» **KUTIPAN**
********

AMARAH YANG TERARAH
Persoalan hidup silih berganti menyita atensi, menguras energi dan merusak
ketenangan batin.
Kondisi finansial yang belum kunjung membaik; Pola kerja serta perilaku pongah (angkuh) atasan di kantor semakin memperburuk keseharian; belum lagi dinamika romansa dalam rumah tangga kecilku
Puncaknya, amarahku meledak tak terkendali di akhir Maret
31 di rumah dan di awal April kala rapat Evaluasi bulanan di kantor. Segala hal
yang menurutku SALAH BESAR dan KELIRU, memancing amarahku hingga etika dalam
berpendapat lenyap seketika; yang ada hanyalah celetukan, omelan, keluhan,
hingga caci maki sentimental tanpa ada esensi
Hari berlanjut, and then I have some days to look back
thoughtfully, to contemplate; not only to see but to observe, what I’ve done
and how I’ve dealt with my anger issue.
Anger is a common and even
healthy emotion. But it's important to deal with it in a positive way.
Amarah adalah suatu luapan emosi yang lumrah dan sehat;
jika kita tak memendamnya sebaliknya meluapkannya dengan cara yang positif.
Sayangnya, tak semua manusia bisa melakukan hal tersebut; meluapkan amarah
dengan cara yang positif.

********

» **DAFTAR DATA**

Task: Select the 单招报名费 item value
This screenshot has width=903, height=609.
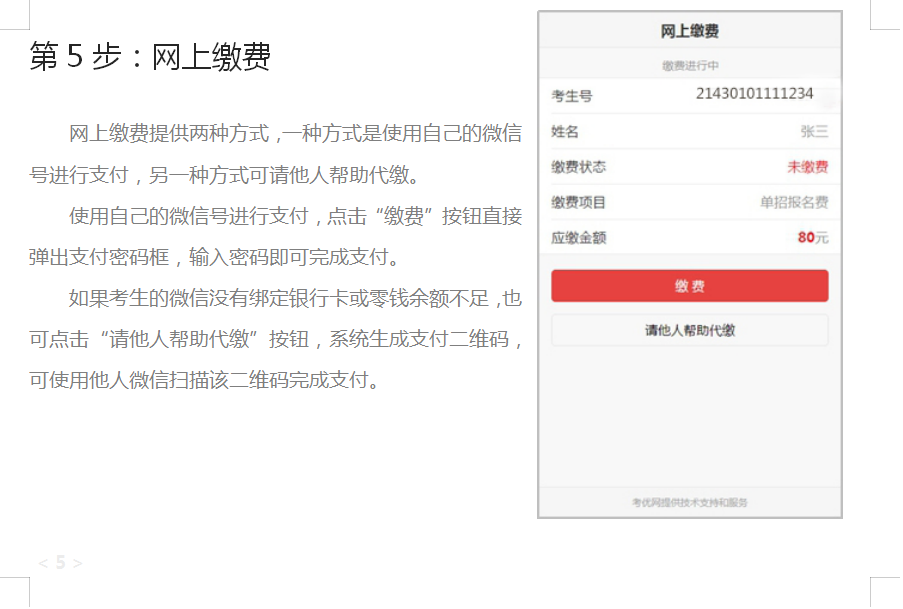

********

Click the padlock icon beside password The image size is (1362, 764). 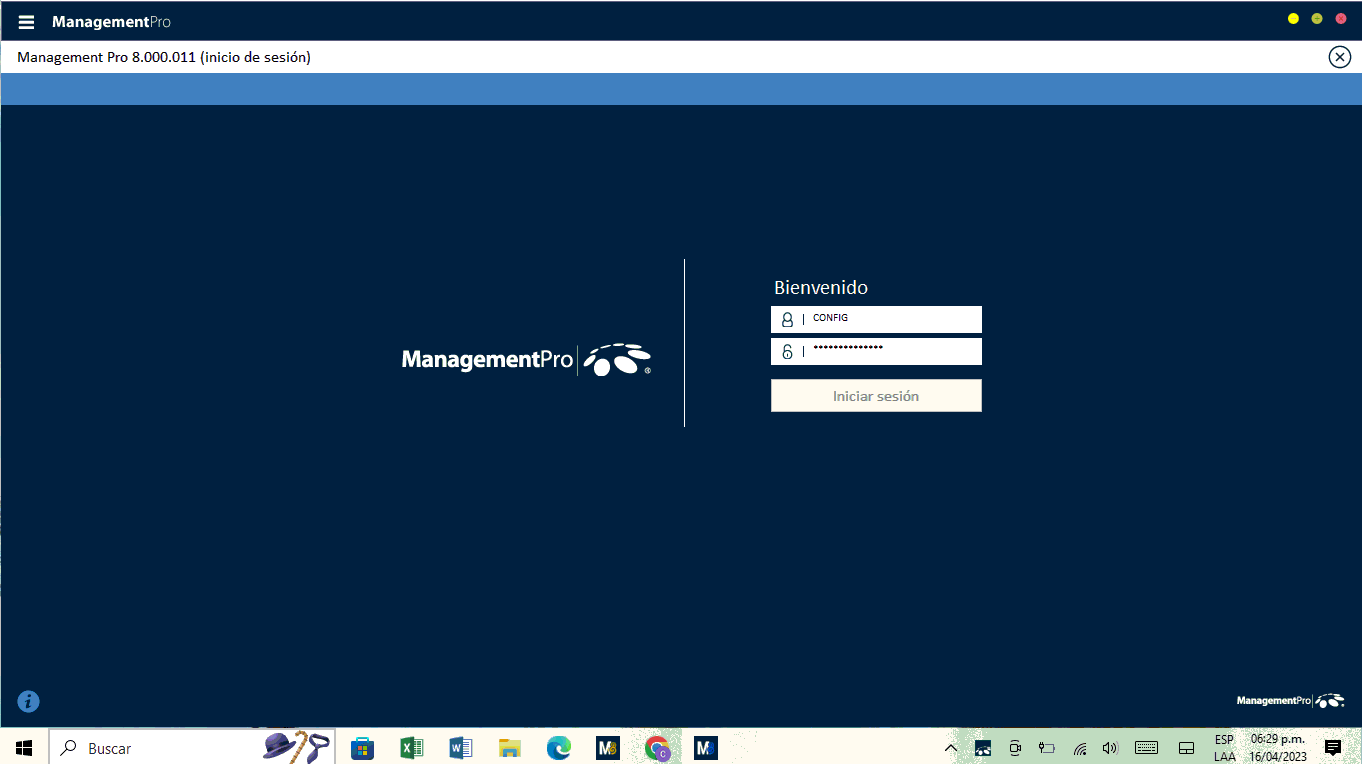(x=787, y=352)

********

» **PERINTAH A**
Sebutkan semua bentuk ucapan yang, menurut kutipan, tersisa setelah etika dalam berpendapat lenyap.
» **PERINTAH B**
Jawab pertanyaan berikut berdasarkan kutipan.
(i) Pada awal April, dalam acara apa amarah itu meledak?
(ii) Apa tiga hal yang dilakukan persoalan hidup yang silih berganti?
(iii) Menurut kutipan, bagaimana amarah seharusnya diluapkan?
» **PERINTAH C**
Salin ulang dengan tepat bagian kutipan yang dimulai dari "AMARAH YANG TERARAH" dan berakhir pada "a positive way.".

» **KELUARAN LENGKAP A**
celetukan; omelan; keluhan; caci maki sentimental tanpa ada esensi

» **KELUARAN LENGKAP B**
(i) Dalam rapat evaluasi bulanan di kantor.
(ii) Menyita atensi, menguras energi, dan merusak ketenangan batin.
(iii) Dengan cara yang positif, tanpa memendamnya.

» **KELUARAN LENGKAP C**
AMARAH YANG TERARAH
Persoalan hidup silih berganti menyita atensi, menguras energi dan merusak
ketenangan batin.
Kondisi finansial yang belum kunjung membaik; Pola kerja serta perilaku pongah (angkuh) atasan di kantor semakin memperburuk keseharian; belum lagi dinamika romansa dalam rumah tangga kecilku
Puncaknya, amarahku meledak tak terkendali di akhir Maret
31 di rumah dan di awal April kala rapat Evaluasi bulanan di kantor. Segala hal
yang menurutku SALAH BESAR dan KELIRU, memancing amarahku hingga etika dalam
berpendapat lenyap seketika; yang ada hanyalah celetukan, omelan, keluhan,
hingga caci maki sentimental tanpa ada esensi
Hari berlanjut, and then I have some days to look back
thoughtfully, to contemplate; not only to see but to observe, what I’ve done
and how I’ve dealt with my anger issue.
Anger is a common and even
healthy emotion. But it's important to deal with it in a positive way.